[Task description] Write out each entry below exactly; the images do not belong in your copy.

[Exercise data]
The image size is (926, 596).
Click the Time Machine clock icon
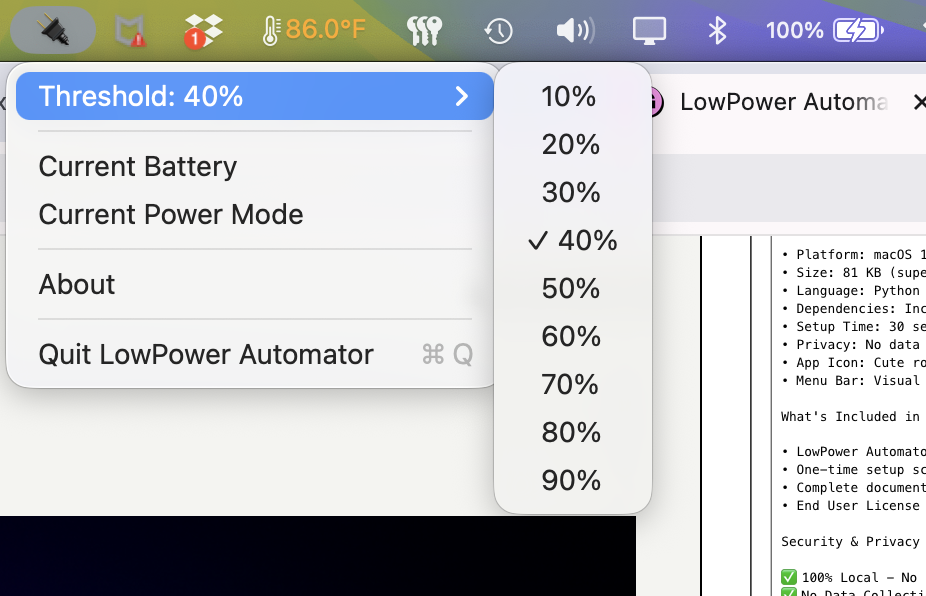pyautogui.click(x=498, y=30)
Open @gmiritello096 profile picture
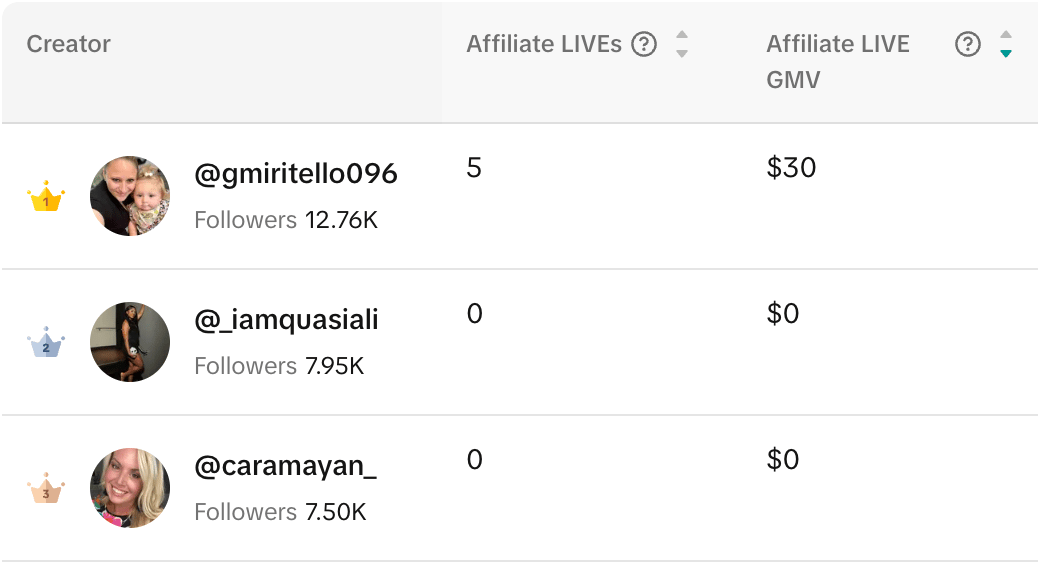This screenshot has width=1038, height=564. pyautogui.click(x=130, y=196)
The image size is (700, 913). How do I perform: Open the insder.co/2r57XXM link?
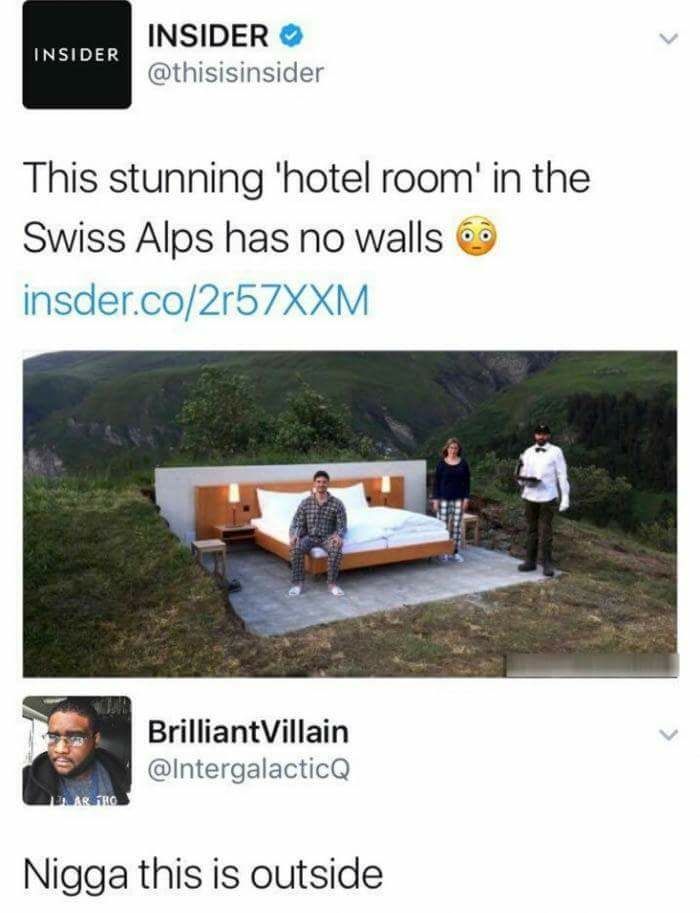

[Result below]
The image size is (926, 596).
Click the Time Machine clock icon
pyautogui.click(x=498, y=30)
Open @gmiritello096 profile picture
This screenshot has width=1038, height=564. pyautogui.click(x=130, y=196)
The image size is (700, 913). How do I perform: Open the insder.co/2r57XXM link?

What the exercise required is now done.